The Board recently refused to allow state regulators to use the plant’s $732,000 reclamation bond for cleaning up an off-site impact, so state officials went hunting for the corporate officials responsible for the mess.

On Oct. 23, the Division of Oil, Gas and Mining, or DOGM, sent Siegel and three other former coal executives letters informing each that they owed the state of Utah $2.3 million for “knowingly and willfully” authorizing the illegal disposal of waste in violation of the company’s operating permit and failing to clean it up after repeated orders.

The letters proposed extremely harsh penalties, which could have been much higher under state law, but DOGM wasn’t exactly banking on collecting all that money. Instead the proposed penalties were used as leverage to get the executives to take personal responsibility for environmental harms caused by the company’s actions, according to Dana Dean, DOGM’s top mining regulator.

“Civil penalties are not supposed to be punitive, but to get people to the table,” Dean said. “They [the oil and gas board members] wanted us to get the people who caused the problem to fix the problem, not the surety company.”

In Siegel’s case, the threat worked. The Kentucky-based businessman has agreed to take steps toward cleaning up the coal spread around at the trucking company’s parking lot, Dean said.

In his filings with the oil and gas board, Siegel initially denied “any affiliation” with Bowie Refined Coal, which was established during Siegel’s time at the helm of Bowie Resource Partners for the specific purpose of refining coal from Bowie mines.

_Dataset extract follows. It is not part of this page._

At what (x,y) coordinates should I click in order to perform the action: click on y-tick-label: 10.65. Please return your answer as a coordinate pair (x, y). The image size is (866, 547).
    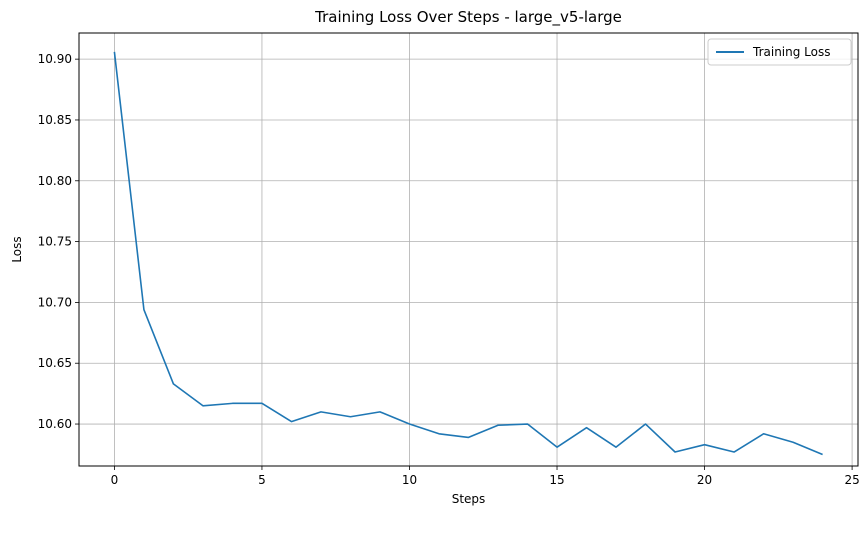
    Looking at the image, I should click on (55, 363).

“Mr. Siegel did not do any of the deliberate or purposeful acts that the Division cited, and he had no knowledge of the actions taken by others,” his lawyers wrote in his response, which characterized Siegel as “an innocent bystander.”

During its investigation, however, DOGM determined that Siegel, as well as Bowie’s then-chief financial officer James Wolff, were “owners or controllers” of Bowie Refined Coal, according to Dean.

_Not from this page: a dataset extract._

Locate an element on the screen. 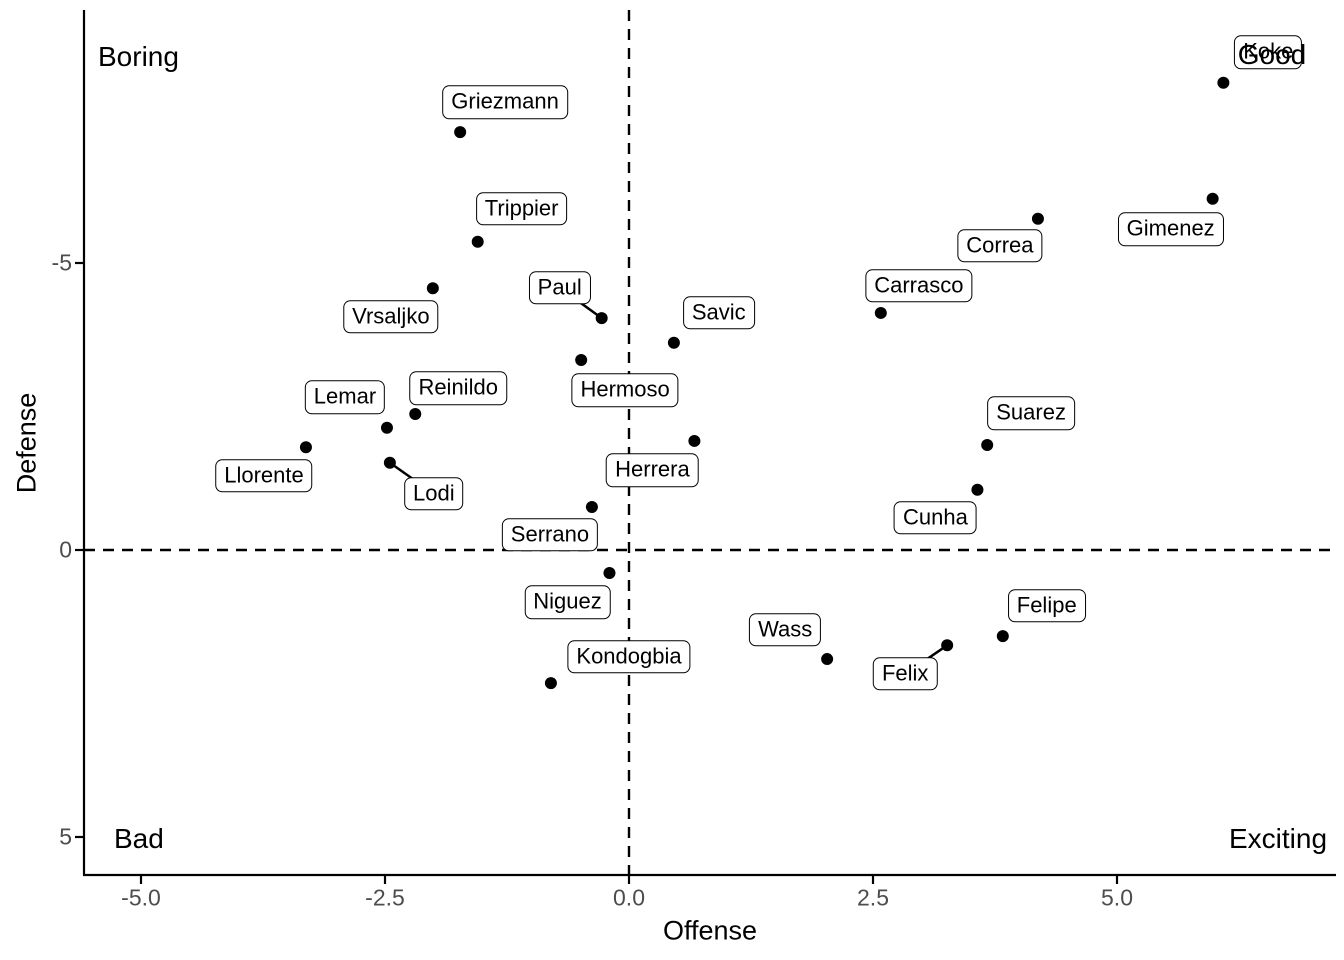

The other men DOGM hit with $2.3 million penalties are Steven Rickmeier, Bowie Refined Coal’s owner of record, and Justin Thompson, that company’s one-time CEO.

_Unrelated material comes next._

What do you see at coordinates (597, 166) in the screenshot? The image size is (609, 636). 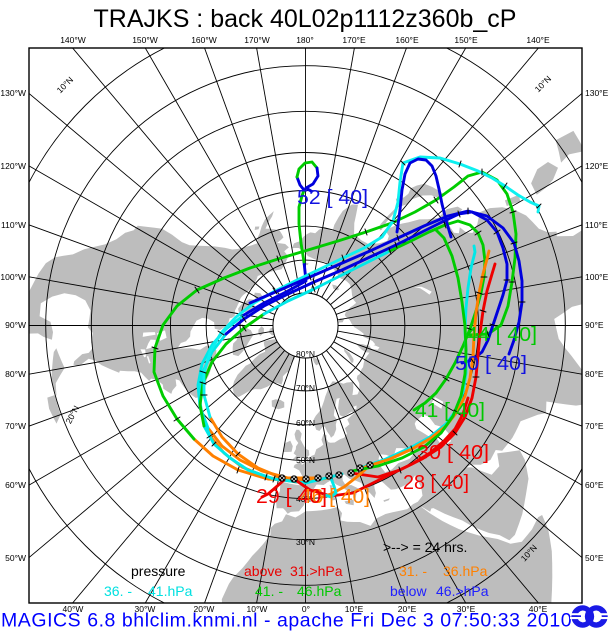 I see `svg-text: 120°E` at bounding box center [597, 166].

“We found evidence that even though Rickmeier was on the books as the owner, there were other documents and information pointing to Siegel and Wolff,” Dean said.

Rickmeier has not responded to DOGM’s letter, while Wolff has joined Siegel in agreeing to help recover the waste coal and properly dispose of it, according to Dean.

Besides running Bowie Resource Partners, Siegel and Wolff were also key players in a controversial coal-loading export terminal proposed on the Oakland, Calif., waterfront with $53 million set aside by Utah lawmakers. State leaders had hoped such an investment would help connect Utah’s coal with Asian customers, but the Oakland project has been sinking in litigation and bankruptcy for the past four years.

Siegel was the terminal’s chief developer, but he lost control of the project, known as the Oakland Bulk and Oversized Terminal, last year in bankruptcy proceedings. His reorganization bid, which relied entirely on financial commitments from four Utah coal counties, cratered after those Utah pledges failed to materialize as promised to the bankruptcy court.

Bowie Refined Coal’s 30-acre Wellington site remains unreclaimed behind a chained fence and gate. Once the state has cleaned it up, Carbon County officials plan to sell the site at auction to recover unpaid property taxes, Dean said.

According to Wolverine’s executives, the coal producer has washed its hands of Bowie Refined Coal, completely restructured the coal-mining company and its leadership, and renamed itself in hopes of fully disassociating itself from the failed coal-processing business.

Despite the coal industry’s mounting troubles that only accelerated during President Donald Trump’s time in office, Wolverine remains a major coal producer with plans to reopen Utah’s old Trail Mountain mine under the name Fossil Rock.